Work request>
Starting at the line containing "The width and height of the screenshot is (459, 817)." and ending at the line containing "Where should I", print every line of the material below exactly, both ends included, and stop there.

Provided records>
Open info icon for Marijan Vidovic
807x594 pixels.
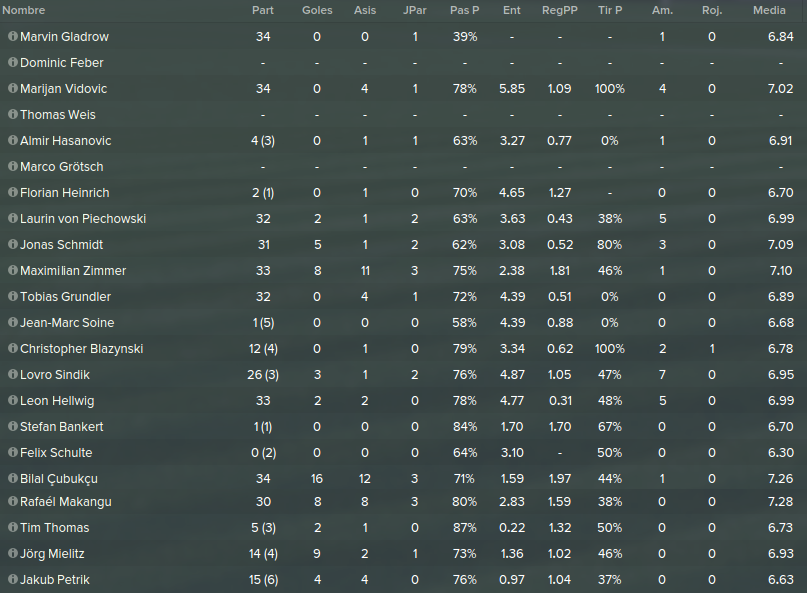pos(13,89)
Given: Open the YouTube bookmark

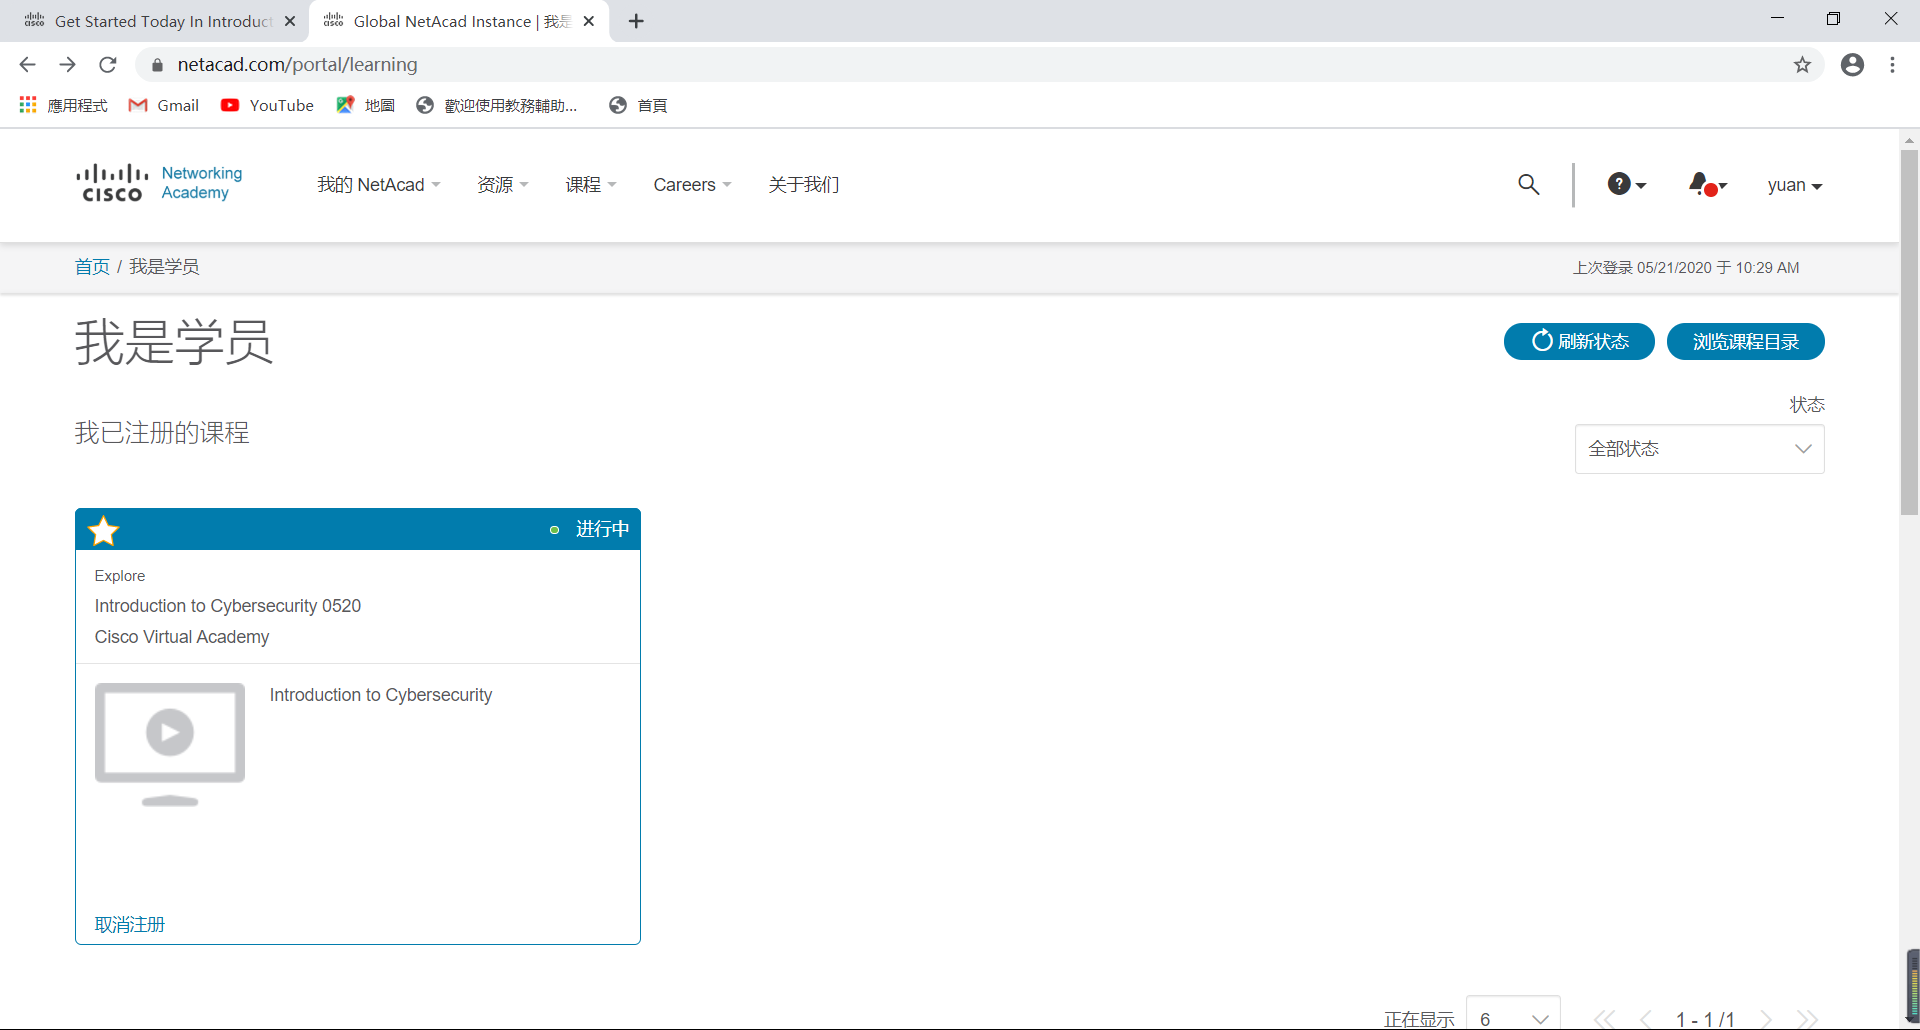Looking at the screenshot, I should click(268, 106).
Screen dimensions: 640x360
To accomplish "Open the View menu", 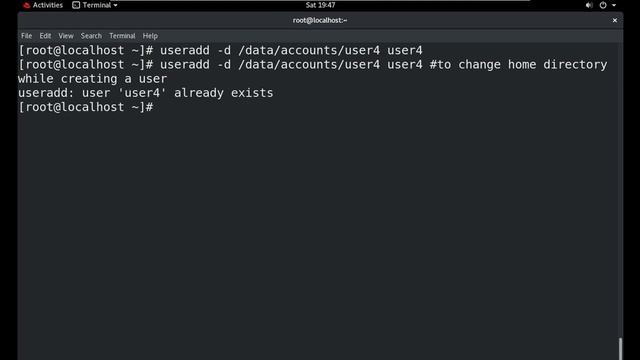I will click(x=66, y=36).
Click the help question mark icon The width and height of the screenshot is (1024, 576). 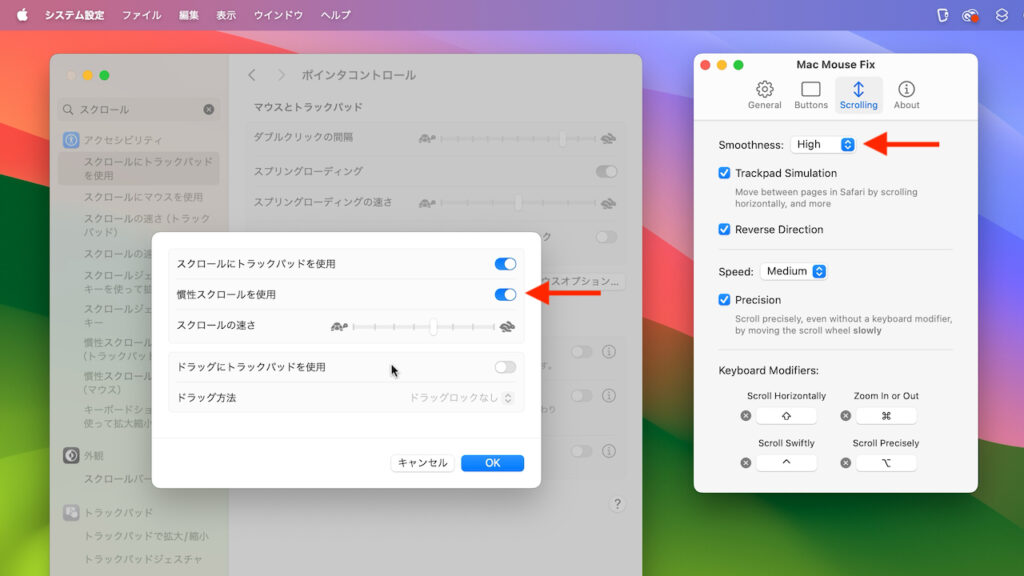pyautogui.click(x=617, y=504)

---

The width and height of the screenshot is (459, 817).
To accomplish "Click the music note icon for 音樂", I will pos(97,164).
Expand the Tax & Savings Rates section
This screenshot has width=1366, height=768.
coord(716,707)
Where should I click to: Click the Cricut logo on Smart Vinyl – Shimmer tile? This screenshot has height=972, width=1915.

Problem solution>
The width and height of the screenshot is (459, 817).
To accomplish "Click the music note icon for 音樂", I will pos(97,164).
Expand the Tax & Savings Rates section
This screenshot has width=1366, height=768.
coord(716,707)
Where should I click to: Click the Cricut logo on Smart Vinyl – Shimmer tile? This screenshot has height=972, width=1915.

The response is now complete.